Rice knows something about fiction. During her MSNBC interview, she spoke of the “intelligence community” as though it were some sort of objective arbiter of her many requests to know the name of a given “U.S. Person.” Thanks to another Rice misjudgment, we know it wasn’t.
Obama’s trusted scribe and factotum, Rice made a note “to self” about an unusual meeting that took place in the White House on January 5, 2017. In conference with Obama was his national security team including all the usual suspects: the FBI’s James Comey, the CIA’s John Brennan, Vice-President Joe Biden, DNI James Clapper, Acting Attorney General Sally Yates, and Rice.

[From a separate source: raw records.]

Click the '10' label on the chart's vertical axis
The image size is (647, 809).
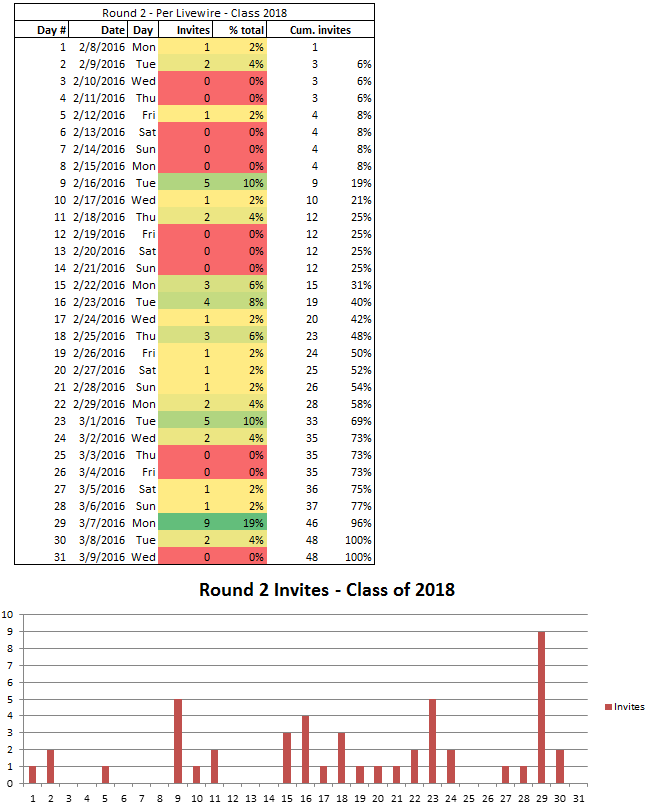[x=9, y=615]
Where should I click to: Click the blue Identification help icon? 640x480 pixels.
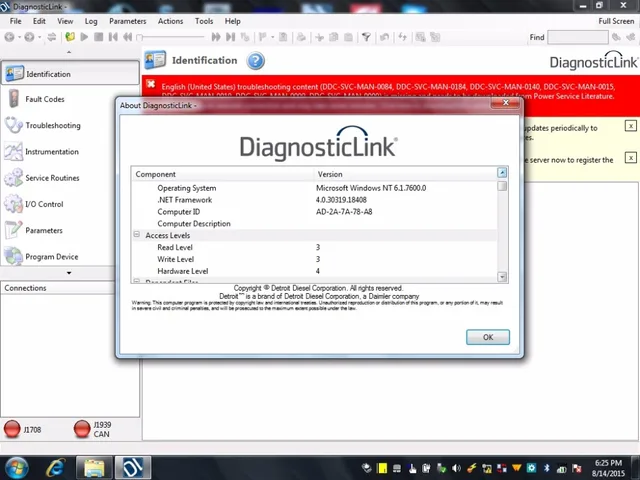click(256, 61)
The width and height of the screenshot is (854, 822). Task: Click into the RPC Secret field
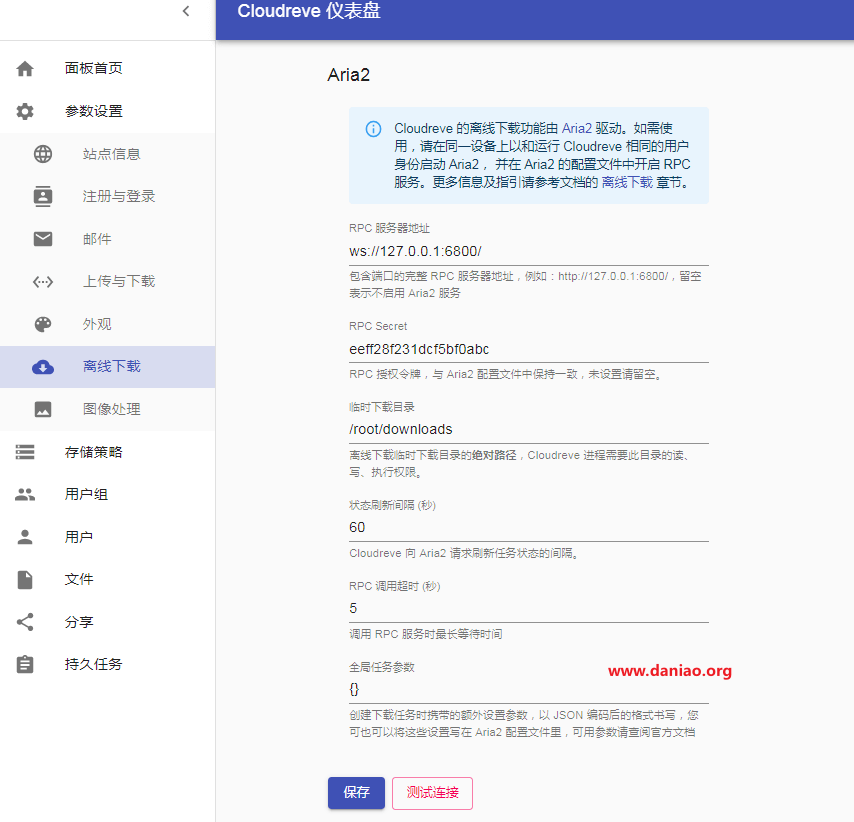coord(528,349)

Following the meeting, Obama asked Yates and Comey to stick around along with Rice. Obama had a reason for singling out Comey and Yates. Unlike the others, they were staying on in their jobs. Two weeks later, on the very day at the very moment Trump was being inaugurated, Rice sent a peculiar email to herself. It read:
President Obama began the conversation by stressing his continued commitment to ensuring that every aspect of this issue is handled by the Intelligence and law enforcement communities “by the book.” The President stressed that he is not asking about, initiating or instructing anything from a law enforcement perspective. He reiterated that our law enforcement team needs to proceed as it normally would by the book.
In 2021, it is frightening that the media are still willing to believe that Obama and his team played “by the book.” In his book The Plot Against the President Lee Smith offers a concise summary of how that team really played.
The first component of the plot against the president, “a political espionage campaign,” involved senior Obama officials from the law enforcement and intelligence communities. Using electronic surveillance and confidential human sources, they attempted to spy on and entrap Trump’s associates. They also leaked classified information to the press “to portray Trump and his circle as compromised by hidden ties to the Russian government.”
The second component, Smith writes, “was the media campaign.” The media published leaks of classified intelligence as well as political dirt served up by the Clinton campaign and the DNC — the Steele dossier most notably — “to build an echo chamber smearing Trump as a Russian agent.” Although designed to prevent Trump from becoming president, the operation continued, after he won, its goal now “was to bring down the president.”
“The Russia story is a total hoax,” President Trump told the Times four years ago. Although a few in the major media have caught on, Edward-Isaac Dovere is embarrassingly not among them.